VIEWPOINT

I must admit, I was a little taken aback when I heard that BDPCS Inc. defaulted on the down payment it was required to make for the 17 C-block pocket-phone licenses it won at auction. With more than $10 billion anted up to win licenses, I figured not all would go smoothly (this is the C-block auction after all), but I didn’t think problems would occur so quickly.

BDPCS came up $37 million short of its down payment requirement. The bidder blames a set of terrible circumstances, including what it says is a broken promise by U S West to help with interim funding through a bridge loan until BDPCS could go public.

Hmmm … BDPCS was the fourth largest winner in the auction, bidding $874 million, and yet it couldn’t come up with $37 million (relative pocket change for this auction). Granted, the company may have experienced some unusual circumstances and it does look like things went from bad to worse rather quickly.

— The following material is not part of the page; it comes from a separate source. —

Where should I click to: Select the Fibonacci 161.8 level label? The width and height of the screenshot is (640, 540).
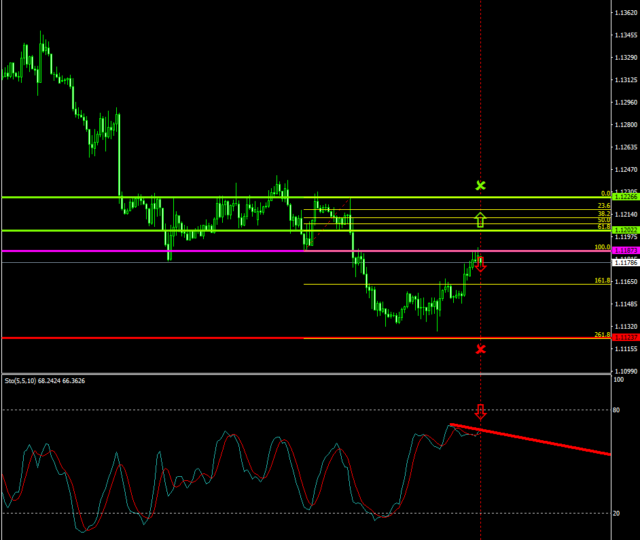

Going public isn’t a new idea to gain financing, even in this new PCS industry. American Portable Telecom and Western Wireless have used IPOs to raise monies and NextWave reportedly is considering the option.

Still, IPOs are complex procedures and it puzzles me that a company that successfully bid on so many markets was betting on a successful stock offering as an integral part of its strategy. Talk about risky!

Maybe it’s time to look at how the Federal Communications Commission determines bidding eligibility. The defaulted C-block licenses could be auctioned off again, and there are still the D- E- and F-block auctions to contend with.

One unsuccessful PCS bidder has suggested that instead of the FCC correlating deposits with how many pops a company can bid on, deposits be used to determine the dollar eligibility of the company. In other words, a bidder with a larger deposit could place higher bids, while companies with smaller deposits would be restricted.

No one predicted the bidding frenzy that took over the C-block auction. But with companies paying much more for C-block licenses than their A- and B-block counterparts did, “per-pop eligibility” rules don’t seem to be as important.

And at this point, I think it would be foolish to assume that prices for licenses in the D- E- and F-block auction would be lower than those previously paid. After all, there could be a slough of unsuccessful C-block bidders who may pin their PCS hopes on the 10-megahertz auctions.

In fact, I think it would be foolish to assume anything at all about any spectrum auctions.